▸ **WORK ORDER**
Reproduce the complete set of records, exactly as they appear.

▸ **DATA FOR REVIEW**
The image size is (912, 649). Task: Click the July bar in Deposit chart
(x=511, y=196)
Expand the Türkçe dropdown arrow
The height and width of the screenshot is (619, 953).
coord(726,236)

▸ **WRITTEN REPLY**
The image size is (912, 649). Task: Click the July bar in Deposit chart
(x=511, y=196)
Expand the Türkçe dropdown arrow
The height and width of the screenshot is (619, 953).
coord(726,236)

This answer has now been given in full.